*Source material*:
[Start of section]
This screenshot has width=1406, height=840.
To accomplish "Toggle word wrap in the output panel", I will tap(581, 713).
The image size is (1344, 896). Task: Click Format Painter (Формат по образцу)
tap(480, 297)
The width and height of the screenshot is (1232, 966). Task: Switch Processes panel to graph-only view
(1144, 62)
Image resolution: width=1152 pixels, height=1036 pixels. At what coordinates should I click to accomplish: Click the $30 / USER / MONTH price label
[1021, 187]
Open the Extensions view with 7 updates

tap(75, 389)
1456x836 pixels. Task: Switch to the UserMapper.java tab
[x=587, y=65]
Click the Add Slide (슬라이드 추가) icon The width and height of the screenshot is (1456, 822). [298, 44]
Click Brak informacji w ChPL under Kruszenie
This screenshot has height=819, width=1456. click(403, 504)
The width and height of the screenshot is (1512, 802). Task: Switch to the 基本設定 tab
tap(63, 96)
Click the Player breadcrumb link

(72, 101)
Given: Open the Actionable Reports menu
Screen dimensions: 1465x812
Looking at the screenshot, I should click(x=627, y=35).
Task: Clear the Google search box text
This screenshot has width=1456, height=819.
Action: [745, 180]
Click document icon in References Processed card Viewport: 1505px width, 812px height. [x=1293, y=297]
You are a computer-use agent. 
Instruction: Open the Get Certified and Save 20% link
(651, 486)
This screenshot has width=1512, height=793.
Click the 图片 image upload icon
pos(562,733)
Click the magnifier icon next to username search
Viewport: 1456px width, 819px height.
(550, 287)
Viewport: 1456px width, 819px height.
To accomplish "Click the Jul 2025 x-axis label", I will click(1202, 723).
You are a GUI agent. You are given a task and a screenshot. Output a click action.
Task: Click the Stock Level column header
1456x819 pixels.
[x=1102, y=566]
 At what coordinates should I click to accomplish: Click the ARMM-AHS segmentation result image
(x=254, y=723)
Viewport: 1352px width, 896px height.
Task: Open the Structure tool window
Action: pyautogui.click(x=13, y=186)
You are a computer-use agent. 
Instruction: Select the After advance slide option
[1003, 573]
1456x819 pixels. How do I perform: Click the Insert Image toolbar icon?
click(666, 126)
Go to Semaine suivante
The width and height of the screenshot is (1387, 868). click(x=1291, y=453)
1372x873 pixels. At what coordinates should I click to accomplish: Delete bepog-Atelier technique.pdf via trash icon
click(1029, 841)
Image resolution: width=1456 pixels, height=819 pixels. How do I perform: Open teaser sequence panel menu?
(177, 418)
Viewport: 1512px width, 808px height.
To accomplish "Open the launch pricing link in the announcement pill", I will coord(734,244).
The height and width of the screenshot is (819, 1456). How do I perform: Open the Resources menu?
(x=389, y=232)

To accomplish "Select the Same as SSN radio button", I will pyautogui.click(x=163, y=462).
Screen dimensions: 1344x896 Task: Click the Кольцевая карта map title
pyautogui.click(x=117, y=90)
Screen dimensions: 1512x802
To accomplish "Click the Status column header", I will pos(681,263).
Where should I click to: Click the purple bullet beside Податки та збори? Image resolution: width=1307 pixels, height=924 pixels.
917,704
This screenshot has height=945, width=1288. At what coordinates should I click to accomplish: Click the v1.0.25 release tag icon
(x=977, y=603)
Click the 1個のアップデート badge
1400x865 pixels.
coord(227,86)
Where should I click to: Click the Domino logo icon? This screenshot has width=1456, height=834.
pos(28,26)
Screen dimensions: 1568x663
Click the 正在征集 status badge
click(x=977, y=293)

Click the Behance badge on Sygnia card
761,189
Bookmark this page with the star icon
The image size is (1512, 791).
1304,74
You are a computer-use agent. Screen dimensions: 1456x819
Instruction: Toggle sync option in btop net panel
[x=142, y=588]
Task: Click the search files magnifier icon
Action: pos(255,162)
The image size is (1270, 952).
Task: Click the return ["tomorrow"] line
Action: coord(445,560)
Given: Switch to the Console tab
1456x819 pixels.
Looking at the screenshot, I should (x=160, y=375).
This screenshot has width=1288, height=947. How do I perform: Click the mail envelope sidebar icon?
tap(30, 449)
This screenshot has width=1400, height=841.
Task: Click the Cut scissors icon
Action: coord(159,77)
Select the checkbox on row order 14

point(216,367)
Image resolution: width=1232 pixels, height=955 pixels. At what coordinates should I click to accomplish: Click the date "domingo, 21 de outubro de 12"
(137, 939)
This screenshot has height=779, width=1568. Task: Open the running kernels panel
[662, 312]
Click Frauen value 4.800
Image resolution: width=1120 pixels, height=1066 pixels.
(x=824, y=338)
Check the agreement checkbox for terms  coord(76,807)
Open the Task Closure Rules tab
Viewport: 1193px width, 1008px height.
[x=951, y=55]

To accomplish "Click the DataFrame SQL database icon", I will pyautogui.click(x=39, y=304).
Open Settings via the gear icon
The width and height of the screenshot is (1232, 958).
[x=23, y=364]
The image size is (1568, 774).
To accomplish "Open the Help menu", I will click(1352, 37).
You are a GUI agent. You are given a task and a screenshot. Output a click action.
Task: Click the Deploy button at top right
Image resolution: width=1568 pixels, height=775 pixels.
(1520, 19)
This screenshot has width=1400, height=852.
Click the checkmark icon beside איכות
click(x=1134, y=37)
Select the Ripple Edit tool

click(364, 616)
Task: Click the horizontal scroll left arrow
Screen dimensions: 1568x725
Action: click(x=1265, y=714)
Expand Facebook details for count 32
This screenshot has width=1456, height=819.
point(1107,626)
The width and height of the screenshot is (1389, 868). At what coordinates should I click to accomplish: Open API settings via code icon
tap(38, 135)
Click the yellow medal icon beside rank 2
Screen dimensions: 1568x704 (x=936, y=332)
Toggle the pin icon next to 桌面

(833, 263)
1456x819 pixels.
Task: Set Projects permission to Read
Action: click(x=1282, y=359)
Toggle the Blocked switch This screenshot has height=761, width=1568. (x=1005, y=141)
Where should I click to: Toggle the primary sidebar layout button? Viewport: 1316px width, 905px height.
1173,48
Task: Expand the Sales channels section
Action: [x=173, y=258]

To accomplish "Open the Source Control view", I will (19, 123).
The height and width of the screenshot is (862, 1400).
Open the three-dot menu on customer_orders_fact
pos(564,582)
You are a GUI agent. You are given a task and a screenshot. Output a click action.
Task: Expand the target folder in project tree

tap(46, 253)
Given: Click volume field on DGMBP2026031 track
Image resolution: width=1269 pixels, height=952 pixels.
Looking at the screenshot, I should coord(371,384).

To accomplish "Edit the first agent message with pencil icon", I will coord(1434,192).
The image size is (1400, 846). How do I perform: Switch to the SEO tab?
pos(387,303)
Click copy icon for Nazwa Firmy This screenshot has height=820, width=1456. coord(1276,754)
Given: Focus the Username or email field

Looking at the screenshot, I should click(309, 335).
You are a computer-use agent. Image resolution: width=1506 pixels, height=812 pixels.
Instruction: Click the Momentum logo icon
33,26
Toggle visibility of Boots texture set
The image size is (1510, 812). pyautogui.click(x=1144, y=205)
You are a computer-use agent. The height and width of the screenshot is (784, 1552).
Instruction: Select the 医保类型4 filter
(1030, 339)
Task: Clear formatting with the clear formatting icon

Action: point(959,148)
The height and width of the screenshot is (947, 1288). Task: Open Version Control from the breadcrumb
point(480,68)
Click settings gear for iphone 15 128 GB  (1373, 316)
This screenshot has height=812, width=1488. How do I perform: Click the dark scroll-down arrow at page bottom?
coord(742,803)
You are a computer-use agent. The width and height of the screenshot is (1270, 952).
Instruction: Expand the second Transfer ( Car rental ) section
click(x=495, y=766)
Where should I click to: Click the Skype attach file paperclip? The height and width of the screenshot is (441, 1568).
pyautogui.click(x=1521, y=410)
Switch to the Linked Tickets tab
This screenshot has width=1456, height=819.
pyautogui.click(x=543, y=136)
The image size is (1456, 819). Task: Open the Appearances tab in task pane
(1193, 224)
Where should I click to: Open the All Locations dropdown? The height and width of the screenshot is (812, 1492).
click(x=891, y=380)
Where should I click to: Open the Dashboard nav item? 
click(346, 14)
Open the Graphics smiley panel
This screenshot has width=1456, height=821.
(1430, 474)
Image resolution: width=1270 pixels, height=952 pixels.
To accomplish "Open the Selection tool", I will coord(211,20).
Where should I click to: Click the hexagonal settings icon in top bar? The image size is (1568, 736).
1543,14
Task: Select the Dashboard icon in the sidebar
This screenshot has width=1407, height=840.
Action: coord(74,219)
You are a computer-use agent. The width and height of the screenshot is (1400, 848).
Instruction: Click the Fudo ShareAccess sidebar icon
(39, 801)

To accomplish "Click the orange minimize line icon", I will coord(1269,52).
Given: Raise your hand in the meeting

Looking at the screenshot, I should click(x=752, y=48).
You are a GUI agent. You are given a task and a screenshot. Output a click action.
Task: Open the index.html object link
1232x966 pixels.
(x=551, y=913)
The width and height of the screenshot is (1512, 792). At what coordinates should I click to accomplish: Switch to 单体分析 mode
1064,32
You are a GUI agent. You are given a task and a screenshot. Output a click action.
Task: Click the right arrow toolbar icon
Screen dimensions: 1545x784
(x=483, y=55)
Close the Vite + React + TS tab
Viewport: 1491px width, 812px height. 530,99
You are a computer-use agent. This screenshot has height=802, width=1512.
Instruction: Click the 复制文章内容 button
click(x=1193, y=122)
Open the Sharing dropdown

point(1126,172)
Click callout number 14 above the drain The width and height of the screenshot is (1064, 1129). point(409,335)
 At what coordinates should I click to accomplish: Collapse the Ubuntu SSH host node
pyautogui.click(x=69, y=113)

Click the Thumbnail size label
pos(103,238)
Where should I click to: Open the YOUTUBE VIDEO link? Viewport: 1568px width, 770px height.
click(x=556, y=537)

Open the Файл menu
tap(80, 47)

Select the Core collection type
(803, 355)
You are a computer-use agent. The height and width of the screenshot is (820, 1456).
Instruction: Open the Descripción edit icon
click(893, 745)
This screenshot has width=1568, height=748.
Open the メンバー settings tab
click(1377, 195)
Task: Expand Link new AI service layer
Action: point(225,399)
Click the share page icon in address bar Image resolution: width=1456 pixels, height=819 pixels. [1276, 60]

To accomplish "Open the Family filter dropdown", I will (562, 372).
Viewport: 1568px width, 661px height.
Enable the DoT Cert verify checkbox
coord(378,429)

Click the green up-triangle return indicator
[End of section]
*Exercise goal*: Which lines above hold the string "column"? Copy every one of them.

*Task solution*:
Task: Click the Stock Level column header
To accomplish "Click the Status column header", I will pos(681,263).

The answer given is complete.